Взгляд Тернера прозрачно, потусторонне спокоен. Будто он смотрит на мир людей из такого далёка, откуда все наполнение человеческой истории: походы, битвы, клятвы – лишь рябь на поверхности, имеющая не больше (а то и меньше) смысла, чем дождь, снег, дрожание теплого воздуха.
Ранние полотна Тернера имеют для вида исторические, человеческие сюжеты. Но это чистой воды условность, которая чем дальше, тем больше выглядит как насмешка. Например, в «Переходе Ганнибала через Альпы» полководец, по легенде ехавший верхом на слоне, представлен завитушкой хобота где-то в глубине снежной бури, которая и есть главный герой картины.
А в «Битве при Ватерлоо» художник явно занят не погибшими людьми, которых он отстраненно, как тряпичных кукол, разложил по краю картины, а странным свечением в разрыве черных облаков.
Тернера интересуют не человеческие, а космические сюжеты. Схождение света в мир материи: круговые радуги над морем, небесные сияния, всполохи в облаках. Картины Тернера светятся– в этом и заключается их смысл.
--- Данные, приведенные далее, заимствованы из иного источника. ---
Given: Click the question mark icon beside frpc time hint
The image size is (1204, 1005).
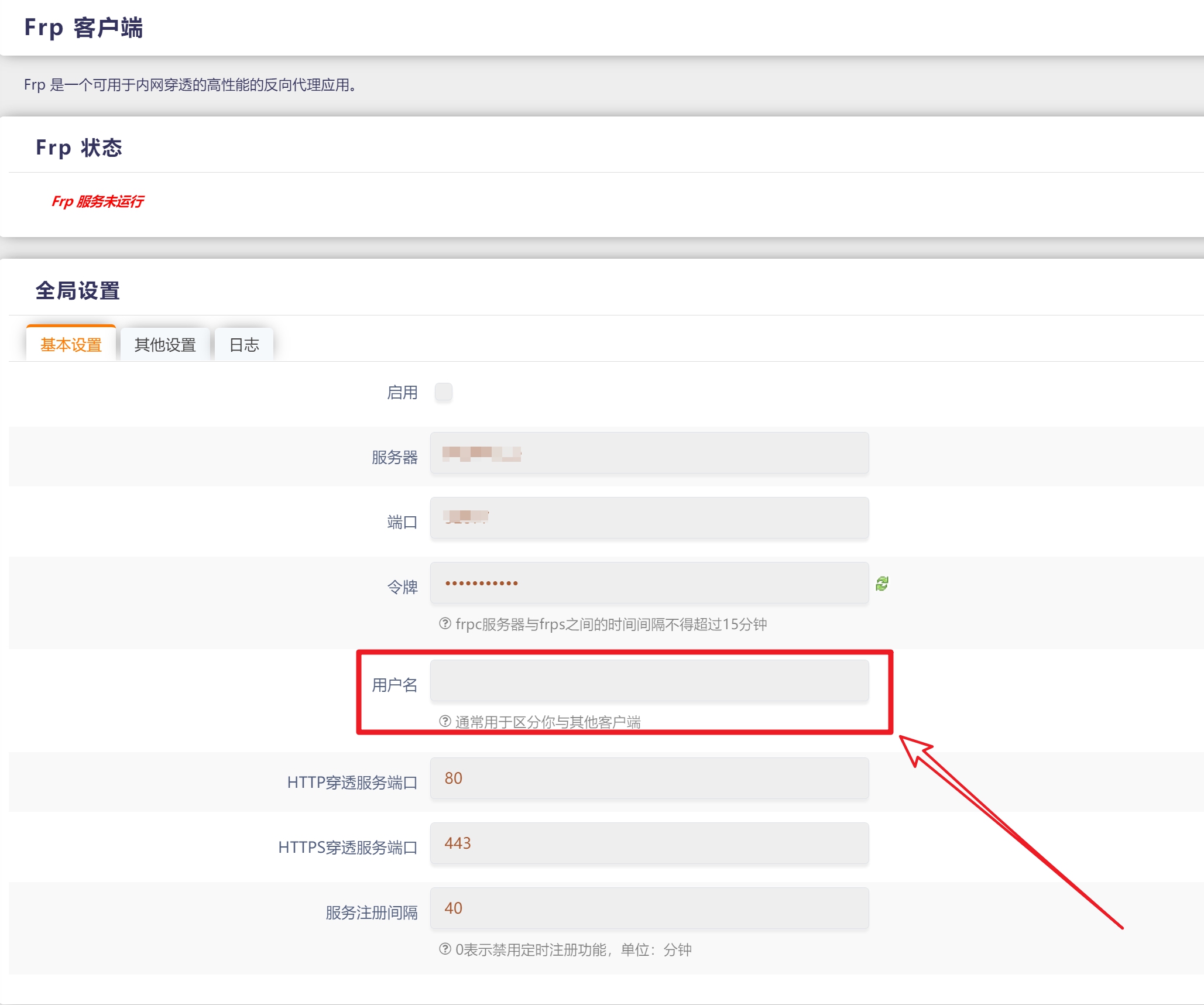Looking at the screenshot, I should 443,625.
Другой излюбленный персонаж Тернера – это волны. Но волны ведут себя странно – не так, как на Земле. Это какое-то иное гравитационное поле. Гравитация чуда, прорыва в иной мир. На одной картине волны расступаются перед зрителем, как перед Моисеем. На другой– закручиваются и пластаются, будто на море садится огромный вертолет.
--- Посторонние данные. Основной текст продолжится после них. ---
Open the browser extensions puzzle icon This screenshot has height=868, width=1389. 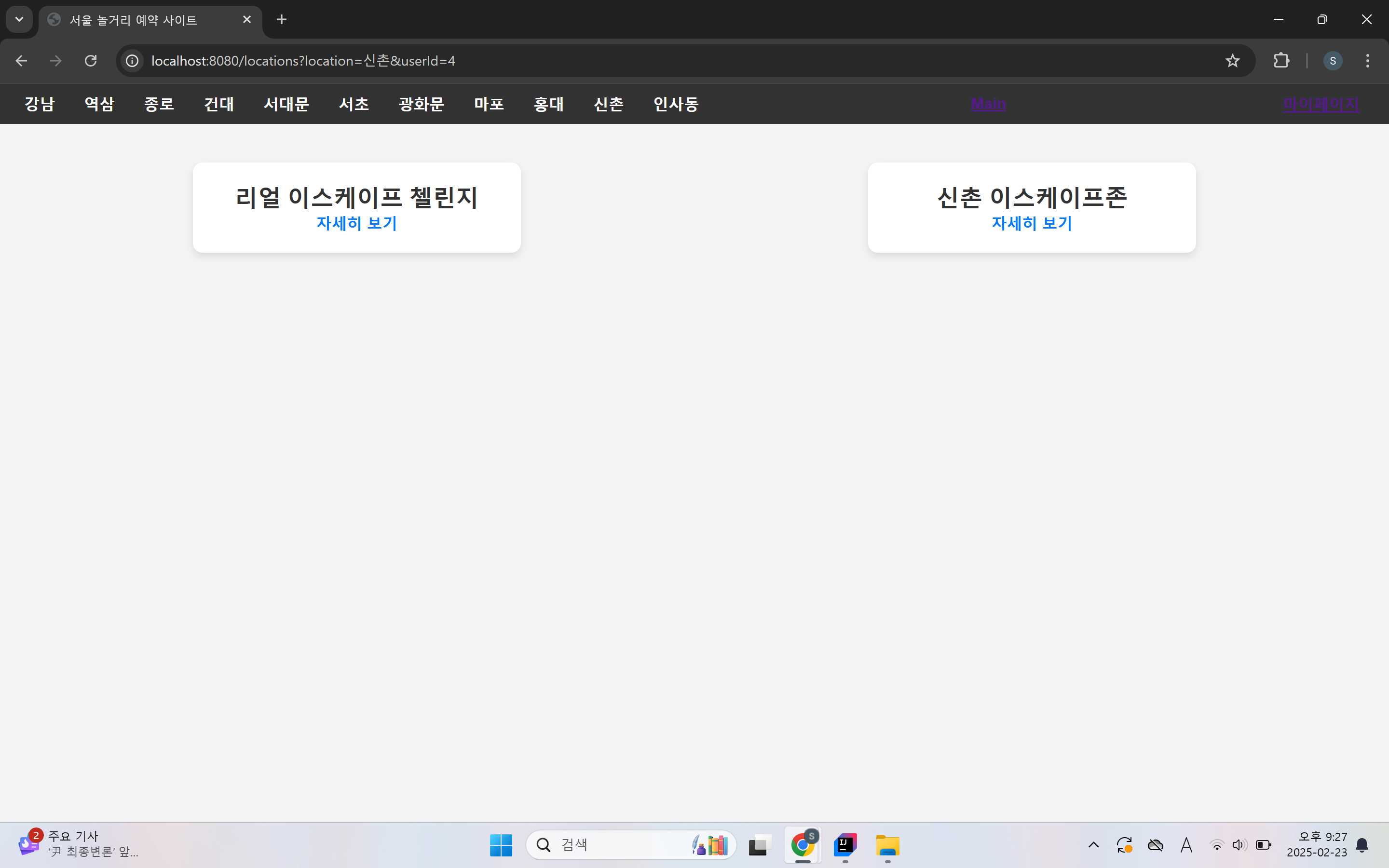click(1281, 61)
Источник этого искажающего силового поля – всегда вне картины. В художнике? В зрителе? Или – ?
Тернер увидел мир, пронизанный невидимыми силами. И все видимое вытягивается вдоль этих силовых линий, являя неявное через искажение привычных форм.
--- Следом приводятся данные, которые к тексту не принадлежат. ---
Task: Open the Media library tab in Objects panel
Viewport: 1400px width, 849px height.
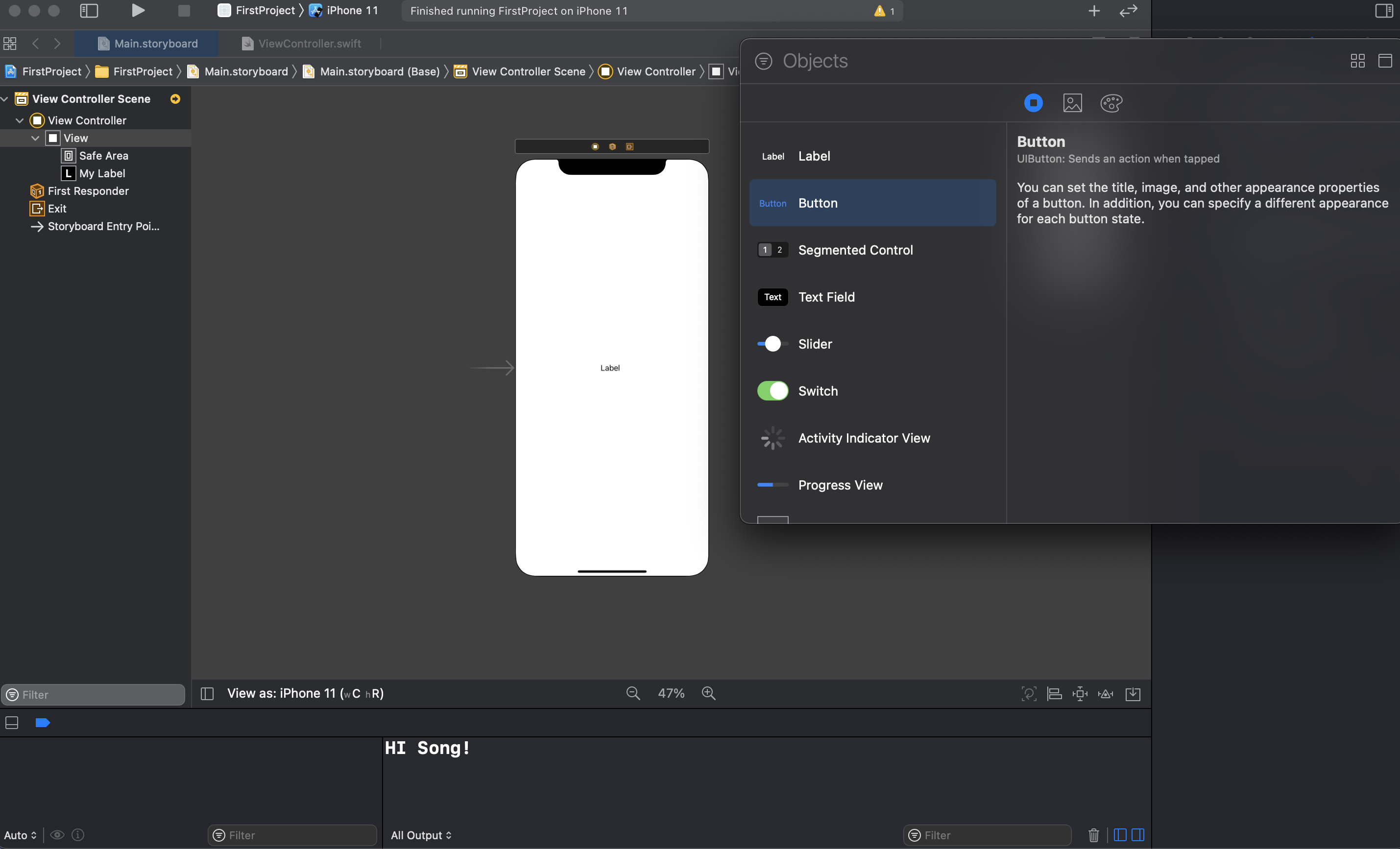Action: pos(1072,103)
Иногда эти силы приглушены, едва проступают (но всегда присутствуют)?– и тогда из-под кисти Тернера выходит более или менее классический пейзаж. Но чаще они напряжены (художника привлекают именно такие моменты) – и зримый мир выходит из берегов, теряет устоявшиеся очертания, обнажает свою иллюзорность, как тютчевский покров, накинутый над бездной.
Картины Тернера – это и есть пульсация бездны сквозь привычную и нестрашную видимость вещей.
Под воздействием этих токов потустороннего законы организации материи меняются: волны обращаются вспять, Земля закручивается против своей оси, падает вверх. И если бы в мире Тернера были люди, то кровь бы текла у них в обратную сторону.
Но людей здесь нет. Возможно, это мир до появления в нем человека. Первый день творения, когда Дух носился над водой. И волны вытягивались вслед, и свет озарял хаос.
А может – мир после. Тернер любит такие сюжеты: Потоп, Апокалипсис. Любит небо, свивающееся в свиток, в спираль, в тоннель, в конце которого брезжит даль другого измерения. Во всяком случае четкость и неподвижность форм, свойственная человеческому взгляду, здесь отсутствует. Это мир, увиденный глазами какого-то другого существа. Может, коровы. А может, ангела. Или все-таки человека, но человека, который еще не воздвиг между собой и вселенной ненадежный щит сознания. Человека, который еще каменеет от бездны, смотрящей на него в упор. И не делает смехотворных попыток изменить эту перспективу: поставить в центр мира себя, а бесконечность отодвинуть за горизонт, сделать условным фоном, задернуть пасторальной драпировкой.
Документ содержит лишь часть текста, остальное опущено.